Clinical Trials Logo
  1. Home
  2. Other
  3. NCT02005094
  4. Details
NCT02005094 Clinical Trial

The Role of Inflammasome in Inflammatory Macrophage in Mycobacterium Avium Complex-lung Disease and Mycobacterium Abscessus-lung Disease

To Compare the Difference of Inflammasome Response of Inflammatory Macrophage Clinical Trial

Official title:
The Role of Inflammasome in Inflammatory Macrophage in Mycobacterium Avium Complex-lung Disease and Mycobacterium Abscessus-lung Disease

Clinical Trial Details — Status: Recruiting

Administrative data
NCT number NCT02005094
Other study ID # 201308008RINA
Secondary ID
Status Recruiting
Phase N/A
First received November 26, 2013
Last updated June 27, 2014
Start date November 2013

Study information
Verified date June 2014
Source National Taiwan University Hospital
Contact Chin-Chung Shu, MD
Phone 886-972653087
Email stree139@yahoo.com.tw
Is FDA regulated No
Health authority Taiwan: Department of Health
Study type Observational

Clinical Trial Summary

1. To investigate the inflammasome response of inflammatory and resting macrophage derived from healthy human participants by stimulation using MAC or MAB bacilli.

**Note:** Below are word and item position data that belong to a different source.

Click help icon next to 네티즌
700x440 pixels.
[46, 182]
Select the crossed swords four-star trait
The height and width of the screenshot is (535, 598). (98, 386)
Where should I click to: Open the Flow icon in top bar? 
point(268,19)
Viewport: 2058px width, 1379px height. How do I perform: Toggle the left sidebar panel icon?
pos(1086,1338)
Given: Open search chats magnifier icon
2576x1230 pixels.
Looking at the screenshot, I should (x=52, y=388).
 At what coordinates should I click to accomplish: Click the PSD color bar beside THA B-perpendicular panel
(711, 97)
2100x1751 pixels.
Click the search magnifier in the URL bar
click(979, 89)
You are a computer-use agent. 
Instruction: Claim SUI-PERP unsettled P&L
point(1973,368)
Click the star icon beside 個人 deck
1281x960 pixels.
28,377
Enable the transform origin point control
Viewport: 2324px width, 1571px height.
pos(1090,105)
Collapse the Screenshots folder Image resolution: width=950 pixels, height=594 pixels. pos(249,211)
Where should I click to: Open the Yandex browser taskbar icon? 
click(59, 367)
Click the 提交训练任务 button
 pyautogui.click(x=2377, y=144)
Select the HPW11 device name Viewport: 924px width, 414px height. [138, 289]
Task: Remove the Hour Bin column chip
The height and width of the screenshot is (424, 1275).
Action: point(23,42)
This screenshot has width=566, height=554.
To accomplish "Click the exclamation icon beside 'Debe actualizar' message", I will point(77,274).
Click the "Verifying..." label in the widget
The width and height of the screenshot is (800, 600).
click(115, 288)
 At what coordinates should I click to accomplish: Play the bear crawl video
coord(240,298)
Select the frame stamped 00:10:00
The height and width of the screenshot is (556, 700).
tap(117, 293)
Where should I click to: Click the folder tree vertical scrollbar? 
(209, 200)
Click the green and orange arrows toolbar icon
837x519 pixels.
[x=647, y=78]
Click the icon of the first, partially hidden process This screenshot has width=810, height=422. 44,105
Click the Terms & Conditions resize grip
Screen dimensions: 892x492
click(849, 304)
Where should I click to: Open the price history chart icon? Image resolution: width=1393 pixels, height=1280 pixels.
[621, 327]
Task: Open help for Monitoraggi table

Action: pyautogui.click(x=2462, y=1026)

2. To compare the difference of inflammasome response of inflammatory macrophage by MAC/MAB bacilli stimulation between MAC/MAB-LD patients and the colonizers.

3. To study the diagnostic aid from immunological markers in inflammasome response in inflammatory macrophage stimulated by MAC/MAB.

Description:

Lung disease (LD) due to nontuberculous mycobacteria (NTM) becomes an important clinical concern, because the incidence and prevalence of NTM-LD have increased over the last decade. Among the NTM-LD in Taiwan, Mycobacterium avium complex (MAC) and M. abscessus (MAB) are the most frequent pathogenic species. Because MAC and MAB exist in the environment ubiquitously, clinical relevance of MAC isolated in sputum is only around 35~42%, and that of MAB is around 33%. According to the guideline of the American Thoracic Society, the diagnosis of MAC-LD and MAB-LD is based on clinical, radiographic, and mycobacteriologic criteria. For microbiology criteria, two or more sets of positive sputum mycobacterial culture for the same NTM species within one year is required. Actually, mycobacteria culture is neither timely nor efficient, which needs weeks to wait the results, especially for the slowly growing NTM. Moreover, the nucleic acid amplification method cannot discriminate true NTM infection and solely colonization because airway NTM colonization is not uncommon. Therefore, diagnosis of true NTM-LD is a big challenge in clinical practice. However, to early diagnose and then start treatment of NTM-LD is important because NTM-LD may be rapid lethal in critical status or in patients without early proper treatment. Hence, more rapid and accurate diagnostic test should be developed.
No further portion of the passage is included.